Almost two weeks out from #skigate (a thing only I am calling it), let’s catch up. First, if you
live under a rock missed the original incident, you can catch up here and here. We are re-hashing this whole thing only because, as expected, there’s been a second wave to the news cycle. First came the scandal, then the criticism and then, finally, the defenses. Yes, the Duke of Cambridge did receive some backing up from the press – less rationalizations of his behavior itself, and more “perspective” pieces, if you will.
But the thing is, most people weren’t upset that he went skiing, or that he drank, or that he did either without his wife. This was an issue of timing and the judgment that led him to believe that timing was acceptable or “worth it.” It shouldn’t have been. It was, at best, a dumb move and, at worst, a careless one.

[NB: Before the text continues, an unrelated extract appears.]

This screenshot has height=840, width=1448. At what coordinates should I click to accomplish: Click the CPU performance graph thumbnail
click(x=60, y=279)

It’s the latter that’s the more troubling scenario because less ideal than being labelled “work shy” – a thing that time will likely fix – is being labelled out of touch or reluctant. The public doesn’t want a 35-year-old reluctant royal, not when the Queen is getting older and the Prince of Wales still has some reputational issues despite a huge image makeover in the last two decades.

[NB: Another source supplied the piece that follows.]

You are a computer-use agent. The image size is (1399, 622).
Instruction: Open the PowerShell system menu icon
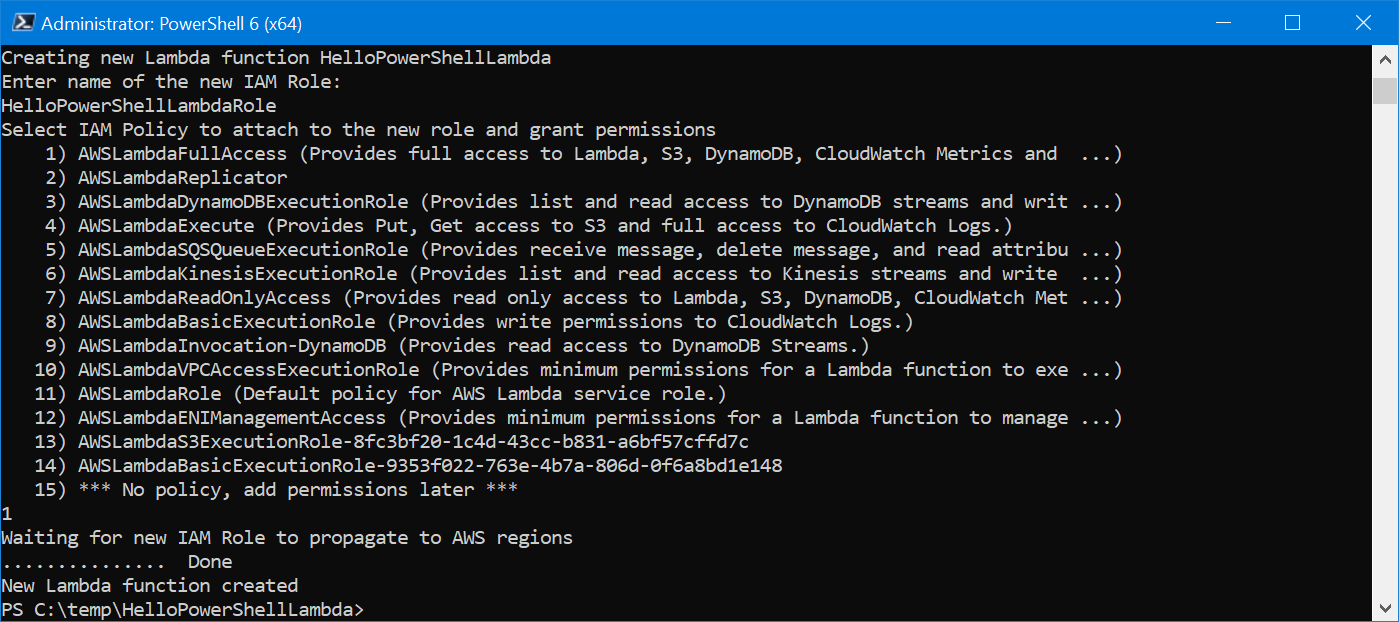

And then I came across the latest Daily Beast column from Tom Sykes (yes, I read this regularly, of course), which carries the headline “Why The Public Loves Prince Harry, Not William.” It struck me because it’s a sentiment that’s slowly been dawning on me for – well, I’m honestly not sure how long. But it’s a complete 180 from where both men were a decade ago, and maybe even five years ago when William still had the newlywed glow of having brought the lovely Kate Middleton into the royal fold.
I find it difficult to speak in terms of “fan” or “like” when it comes to members of the Royal Family because it seems so beside the point – and the former isn’t really in my nature. But I do have opinions on who I think is more effective and natural in their job, a great deal of which, for better or for worse, is tied to an ease with the press. In the past few years, Harry has truly and remarkably blossomed in his position and come into his own. It’s been incredibly impressive, from his candor to his earnestness to the way he seems to carry his responsibility and his position without a great deal of neurosis. Has he made missteps? Sure, maybe – the jaunt he took from an overseas tour to Canada instead of London to see Meghan Markle rankled some.
William, on the other hand, has gone from being the Windsor golden boy to a man that appears uneasy and hesitant about the whole ordeal of being royal. Some of that perception is unfair – he has been, and will be, until the fall, a part-time royal. And as I’ve said before, I think that’s fine. I likewise think it’s perfectly acceptable, if not admirable, that William and Kate have prioritized taking time when their children are young and not yet in school to be as hands-on as possible. Someday those kids are going to be older and their parents are going to have a hell of a lot more responsibility. So, good for them. It’s a luxury and a privilege, but so long as they’re cognizant of that (and Kate did well to make a nod to that fact in her speech this past week) then by all means.
The problem is, in the meantime, one of the Windsor men has stepped up to the plate, but it isn’t the one who’s the future king. It’s the one with less expected of him and who, frankly, isn’t, and never will be, held to the same standard. It’s not a fair comparison, particularly combined with the fact that Harry isn’t having to guard the privacy of his children, but rather a girlfriend who already has some experience navigating the media.
Harry and Meghan are an interesting duo and, personally, I think she would make a great addition to the House of Windsor – one who came out of the clear blue sky, perhaps, and on paper seems like a huge “no” (the Roman Catholicism, the divorce, the acting, she’s AMERICAN), but in reality has the makings of a thoroughly modern princess. Together, I have a feeling that they’re also, unwittingly, going to make things a bit harder for William and Kate because 1) they’re new and shiny and 2) they don’t seem to struggle as much in the public eye. Whether they actually disclose more or not (they don’t, really), they seem more accessible and that’s all that matters.
So, what to do? Well, September is going to be a hell of a month for the Cambridges. Once they return to London full time it’s going to be game on and I suspect there’s not going to be much of a grace period. From the press’s persepctive, and from some corners of the public, they’ve already been given that, from University to the army days to the piloting job and children and still, today, they reside mostly in Norfolk and only pop out a handful of times per month. Following that line of thought, it’s time to pay the piper.
I think they will. Kate, who is more closely scrutinized than William, has upped her game this year. She’s given multiple speeches, taken on more engagements, charmed the French and is due to do the same with the Germans and the Polish this summer. And William, too, has carried out a number of successful engagements (not to mention he was in Paris, too…just, you know, not dressed as interestingly). If they keep it up, and don’t fumble the fall significantly between now and the end of the year, they’re in good shape to begin shaking off the last 18 months of increasingly wary press coverage.